The Model for Responsible Innovation
The Model for Responsible Innovation is a practical tool created by DSIT’s Responsible Technology Adoption Unit (RTA) to help teams across the public sector and beyond to innovate responsibly with data and AI.
The Model does two things:
It sets out a vision for what responsible innovation in AI looks like, and the component Fundamentals and Conditions required to build trustworthy AI
It operates as a practical tool that public sector teams can use to rapidly identify the potential risks associated with the development and deployment of AI, and understand how to mitigate them.
The Model can help you if:
You are a public sector team delivering a project which contains some element of data-driven technology or AI
You are a private sector team building an AI or data-driven tool which you plan to use for a public sector purpose, or has a significant societal footprint.
The Model in Detail
Trustworthiness
At the centre of the Model is trustworthiness. The objective of responsible innovation is building justified trust in the AI and data tools we develop and use.
Justified trust comes through designing and deploying systems in a way that builds and deserves the trust of stakeholders to use them. Without confidence that a system has been built and deployed responsibly, stakeholders are unlikely to support and use it, and its full potential may not be realised.
Therefore, the different elements of the Model are carefully designed to help build towards this goal. By following the Fundamentals and Conditions, teams can build their systems so that they earn the justified trust of those using them.
The Fundamentals
To build this trustworthiness, the Model outlines eight Fundamentals that teams should work towards when developing and implementing their systems. These operate in part as principles to follow, but also as lenses to consider the broad range of ethical risks that might emerge when carrying out a complex data-driven project. They include:
Transparency - ensuring systems are open to scrutiny, with meaningful information provided to relevant individuals across their lifecycle.
Accountability - ensuring systems have effective governance and oversight mechanisms, with clear lines of appropriate responsibility across their lifecycle.
Human-centred Value - ensuring systems have a clear purpose and benefit to individuals, and are designed with humans in mind.
Fairness - ensuring systems are designed and deployed against an appropriate definition of fairness, and monitored for fair use and outcomes.
Privacy - ensuring systems are privacy-preserving, and the rights of individuals around their personal data are respected
Safety - ensuring systems behave reliably as intended, and their use does not inflict undue physical or mental harms.
Security - ensuring systems are measurably secure and resistant to being compromised by unauthorised parties.

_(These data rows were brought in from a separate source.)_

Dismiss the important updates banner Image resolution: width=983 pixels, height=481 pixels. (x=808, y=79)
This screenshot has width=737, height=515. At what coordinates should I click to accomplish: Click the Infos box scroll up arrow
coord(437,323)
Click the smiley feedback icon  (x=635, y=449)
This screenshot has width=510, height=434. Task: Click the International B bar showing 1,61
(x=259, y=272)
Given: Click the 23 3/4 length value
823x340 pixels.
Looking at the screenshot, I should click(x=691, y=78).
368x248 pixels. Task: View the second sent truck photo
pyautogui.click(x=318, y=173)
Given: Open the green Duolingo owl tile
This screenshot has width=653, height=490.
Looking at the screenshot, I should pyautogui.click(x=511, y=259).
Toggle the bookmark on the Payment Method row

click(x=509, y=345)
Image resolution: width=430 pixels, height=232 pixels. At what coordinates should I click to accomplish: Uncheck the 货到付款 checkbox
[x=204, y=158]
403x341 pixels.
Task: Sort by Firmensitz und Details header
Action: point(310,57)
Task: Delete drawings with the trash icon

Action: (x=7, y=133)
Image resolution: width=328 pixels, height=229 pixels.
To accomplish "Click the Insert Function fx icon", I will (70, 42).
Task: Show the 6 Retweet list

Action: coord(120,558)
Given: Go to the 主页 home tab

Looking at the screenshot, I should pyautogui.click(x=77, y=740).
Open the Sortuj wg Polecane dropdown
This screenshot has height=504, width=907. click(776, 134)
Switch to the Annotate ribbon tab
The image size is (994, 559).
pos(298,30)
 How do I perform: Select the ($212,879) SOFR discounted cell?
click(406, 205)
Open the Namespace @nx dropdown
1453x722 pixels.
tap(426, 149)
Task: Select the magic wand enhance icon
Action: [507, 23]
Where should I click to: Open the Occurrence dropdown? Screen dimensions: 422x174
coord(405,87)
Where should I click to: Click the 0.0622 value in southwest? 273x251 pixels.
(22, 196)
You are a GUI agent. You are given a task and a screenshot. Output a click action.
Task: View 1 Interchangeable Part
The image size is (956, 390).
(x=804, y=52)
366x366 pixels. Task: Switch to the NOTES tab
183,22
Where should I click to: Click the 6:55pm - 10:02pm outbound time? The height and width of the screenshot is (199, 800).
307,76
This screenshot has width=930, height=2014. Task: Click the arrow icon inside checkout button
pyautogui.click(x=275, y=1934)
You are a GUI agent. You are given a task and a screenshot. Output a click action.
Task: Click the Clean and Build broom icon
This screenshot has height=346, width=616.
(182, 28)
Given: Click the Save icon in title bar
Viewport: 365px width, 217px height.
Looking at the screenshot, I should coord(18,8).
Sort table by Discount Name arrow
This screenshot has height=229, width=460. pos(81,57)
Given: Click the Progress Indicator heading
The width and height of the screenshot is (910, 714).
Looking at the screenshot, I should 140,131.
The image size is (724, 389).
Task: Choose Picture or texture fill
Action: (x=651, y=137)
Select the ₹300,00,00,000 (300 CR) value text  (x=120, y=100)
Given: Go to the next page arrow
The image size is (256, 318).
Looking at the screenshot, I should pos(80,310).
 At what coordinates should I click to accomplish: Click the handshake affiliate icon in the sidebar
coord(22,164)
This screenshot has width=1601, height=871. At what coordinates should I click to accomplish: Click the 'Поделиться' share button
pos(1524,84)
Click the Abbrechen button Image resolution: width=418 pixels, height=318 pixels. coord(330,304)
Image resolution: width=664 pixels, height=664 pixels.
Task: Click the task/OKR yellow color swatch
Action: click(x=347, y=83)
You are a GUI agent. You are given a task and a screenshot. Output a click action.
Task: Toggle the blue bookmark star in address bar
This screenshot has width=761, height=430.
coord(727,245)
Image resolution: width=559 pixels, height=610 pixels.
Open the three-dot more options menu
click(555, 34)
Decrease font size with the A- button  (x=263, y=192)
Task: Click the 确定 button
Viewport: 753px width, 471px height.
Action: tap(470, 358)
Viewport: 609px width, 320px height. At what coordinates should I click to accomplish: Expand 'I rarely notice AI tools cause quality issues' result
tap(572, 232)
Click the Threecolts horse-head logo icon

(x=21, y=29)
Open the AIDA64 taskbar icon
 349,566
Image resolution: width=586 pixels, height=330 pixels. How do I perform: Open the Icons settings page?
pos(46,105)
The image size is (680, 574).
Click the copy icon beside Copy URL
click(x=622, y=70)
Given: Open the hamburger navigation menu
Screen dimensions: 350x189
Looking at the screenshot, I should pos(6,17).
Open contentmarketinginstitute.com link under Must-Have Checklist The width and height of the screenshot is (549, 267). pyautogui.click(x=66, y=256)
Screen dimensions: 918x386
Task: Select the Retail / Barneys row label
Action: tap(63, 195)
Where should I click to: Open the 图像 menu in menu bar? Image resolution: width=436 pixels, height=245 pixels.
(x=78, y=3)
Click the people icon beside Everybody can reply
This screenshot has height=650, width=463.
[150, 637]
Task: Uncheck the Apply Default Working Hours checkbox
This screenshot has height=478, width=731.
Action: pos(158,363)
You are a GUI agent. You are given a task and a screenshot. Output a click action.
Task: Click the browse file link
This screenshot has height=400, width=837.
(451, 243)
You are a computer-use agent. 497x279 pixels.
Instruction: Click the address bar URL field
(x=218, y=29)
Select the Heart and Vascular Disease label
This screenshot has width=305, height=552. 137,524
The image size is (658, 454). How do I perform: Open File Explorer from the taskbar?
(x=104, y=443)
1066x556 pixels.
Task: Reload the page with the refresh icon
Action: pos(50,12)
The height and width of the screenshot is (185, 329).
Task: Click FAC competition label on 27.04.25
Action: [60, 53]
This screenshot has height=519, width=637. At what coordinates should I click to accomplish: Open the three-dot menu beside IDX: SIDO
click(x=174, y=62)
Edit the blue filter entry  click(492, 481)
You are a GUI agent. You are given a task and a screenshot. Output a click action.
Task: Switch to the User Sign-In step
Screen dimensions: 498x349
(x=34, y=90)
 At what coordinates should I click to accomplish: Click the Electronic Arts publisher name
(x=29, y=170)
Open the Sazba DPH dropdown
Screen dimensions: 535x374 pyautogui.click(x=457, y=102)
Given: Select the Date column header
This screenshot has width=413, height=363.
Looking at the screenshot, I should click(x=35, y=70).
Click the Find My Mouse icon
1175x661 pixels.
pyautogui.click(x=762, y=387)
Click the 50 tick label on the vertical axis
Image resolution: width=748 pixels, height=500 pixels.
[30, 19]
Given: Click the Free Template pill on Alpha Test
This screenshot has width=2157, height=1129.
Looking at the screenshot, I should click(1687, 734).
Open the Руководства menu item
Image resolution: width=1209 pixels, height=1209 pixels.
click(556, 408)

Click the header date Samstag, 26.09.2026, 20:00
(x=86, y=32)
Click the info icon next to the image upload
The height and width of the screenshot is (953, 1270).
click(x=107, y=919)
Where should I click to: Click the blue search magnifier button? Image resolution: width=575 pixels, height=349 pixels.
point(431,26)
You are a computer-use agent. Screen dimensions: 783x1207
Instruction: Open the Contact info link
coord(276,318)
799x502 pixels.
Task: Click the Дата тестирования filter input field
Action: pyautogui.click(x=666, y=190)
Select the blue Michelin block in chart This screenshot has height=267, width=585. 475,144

Societal Wellbeing - ensuring systems support beneficial outcomes for societies and the planet.
The Conditions
Underlying the Fundamentals are the Conditions. These are the technical, organisational and environmental factors that must be satisfied in order for the Fundamentals to be met. Located on the inner ring of the Model, they are:
Meaningful Engagement - engaging effectively with experts, stakeholders, and the general public, using these insights to inform the system in question.
Robust Technical Design - ensuring that the functional (how a program will behave to outside agents) and technical (how that functionality is implemented in code) design of a system is robust.
Appropriate & Available Data - ensuring a system has access to the right data needed to achieve its desired outcomes and effectively monitor performance.
Clear Boundaries - ensuring there are clear boundaries on a system’s intended use, and clear understanding of the consequences of exceeding them.
Available Resources - ensuring the resources (technical, legal, financial, etc.) needed to effectively build and use a system are provided.
Effective Governance - ensuring that the right processes and policies are in place to guide the development and operation of a system, and ensure its adherence to the project’s goals, standards and regulations, providing recourse where necessary.
These six categories capture different types of measures that teams can take to mitigate the ethical risks present in their projects.
Underlying Themes
The Model sets out the key Fundamentals and Conditions required for responsible innovation. However, there are a number of key themes underpinning the Model which should be considerations for any team developing AI in the public sector.
These include:
Legal Compliance - compliance with the law is a necessary, but not sufficient, element to achieving trust in the use of AI.
Understanding - public sector organisations must have teams with the right understanding of the technology they are developing, with suitably trained or qualified individuals.
Continuous Evaluation - reflecting that AI systems are not static and often require an ongoing approach to risk and harms mitigation.
Organisational Culture - any team developing an AI tool should have a culture which enables and values responsible innovation.